I get it. I totally and utterly get it. I understand why the folding bicycle is becoming the method of choice for commuters in present times. The e-up! is a good little car. Its name only belongs on the lips of Compo from “Last of the Summer Wine”, but it is a good little electric car. And for £16,000 on the road, it is a bargain. My commute left me with the terrible realisation that we are still some way off having the infrastructure to properly support electric cars. The battery level indicator left me paranoid – like I was being lied to by metal mickey.
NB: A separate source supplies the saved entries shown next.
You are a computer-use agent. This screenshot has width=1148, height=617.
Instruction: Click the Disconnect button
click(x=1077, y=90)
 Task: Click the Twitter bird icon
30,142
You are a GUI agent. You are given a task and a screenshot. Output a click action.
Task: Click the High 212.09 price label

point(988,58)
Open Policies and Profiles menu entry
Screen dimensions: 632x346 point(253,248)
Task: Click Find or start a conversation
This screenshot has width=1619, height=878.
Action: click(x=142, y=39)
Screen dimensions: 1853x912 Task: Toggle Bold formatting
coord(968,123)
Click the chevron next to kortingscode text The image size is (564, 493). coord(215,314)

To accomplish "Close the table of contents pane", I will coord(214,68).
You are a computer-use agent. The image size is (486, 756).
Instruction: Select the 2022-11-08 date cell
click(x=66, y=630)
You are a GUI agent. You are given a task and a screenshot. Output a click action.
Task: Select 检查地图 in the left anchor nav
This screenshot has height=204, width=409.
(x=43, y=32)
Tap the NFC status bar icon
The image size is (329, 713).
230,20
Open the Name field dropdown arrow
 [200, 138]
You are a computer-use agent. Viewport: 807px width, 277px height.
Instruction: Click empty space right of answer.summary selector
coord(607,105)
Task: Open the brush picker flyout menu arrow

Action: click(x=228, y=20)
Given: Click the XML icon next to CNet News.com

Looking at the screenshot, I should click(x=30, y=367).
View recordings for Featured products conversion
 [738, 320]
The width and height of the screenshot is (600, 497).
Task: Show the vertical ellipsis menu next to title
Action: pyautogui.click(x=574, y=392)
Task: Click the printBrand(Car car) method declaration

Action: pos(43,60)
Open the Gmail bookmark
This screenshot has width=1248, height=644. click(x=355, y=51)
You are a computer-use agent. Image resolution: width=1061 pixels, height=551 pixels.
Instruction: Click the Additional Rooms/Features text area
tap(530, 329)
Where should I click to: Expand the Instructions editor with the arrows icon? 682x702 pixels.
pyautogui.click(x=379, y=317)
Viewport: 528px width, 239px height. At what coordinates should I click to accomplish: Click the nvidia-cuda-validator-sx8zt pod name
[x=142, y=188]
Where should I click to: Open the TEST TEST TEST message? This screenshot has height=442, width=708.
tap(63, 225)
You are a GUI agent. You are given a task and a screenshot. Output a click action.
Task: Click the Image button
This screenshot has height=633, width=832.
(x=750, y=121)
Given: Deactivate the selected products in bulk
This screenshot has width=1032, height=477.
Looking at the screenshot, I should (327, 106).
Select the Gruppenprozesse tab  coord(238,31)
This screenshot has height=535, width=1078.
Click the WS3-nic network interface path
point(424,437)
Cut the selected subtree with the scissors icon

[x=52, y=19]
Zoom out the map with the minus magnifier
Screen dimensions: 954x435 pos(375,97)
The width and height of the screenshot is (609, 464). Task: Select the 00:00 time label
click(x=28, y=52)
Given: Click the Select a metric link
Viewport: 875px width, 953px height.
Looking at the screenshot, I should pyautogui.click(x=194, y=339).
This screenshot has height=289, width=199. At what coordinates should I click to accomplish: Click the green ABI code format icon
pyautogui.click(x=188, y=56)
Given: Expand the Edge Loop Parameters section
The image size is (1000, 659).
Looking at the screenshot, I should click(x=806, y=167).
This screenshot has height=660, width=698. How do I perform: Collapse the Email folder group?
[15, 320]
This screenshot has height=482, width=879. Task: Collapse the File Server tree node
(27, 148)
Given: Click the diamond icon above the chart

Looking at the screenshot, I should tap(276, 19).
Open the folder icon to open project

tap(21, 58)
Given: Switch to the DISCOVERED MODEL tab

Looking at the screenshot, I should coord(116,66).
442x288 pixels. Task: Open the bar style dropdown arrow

At present, just 7% of the cars on Britain’s roads are electric. 7%. Finding a charging point in Horsham was tricky. Finding one available in a multi-storey car-park in central London required cunning and two visits. Imagine what that is going to be like when 25% of the UK’s cars are pure electric. So, if you are going to choose an e-up! then opt for the hybrid version, which will return a mind-blowing 258mpg.
As for the Ecosmo. This folding bike is mine. And you’re not having it.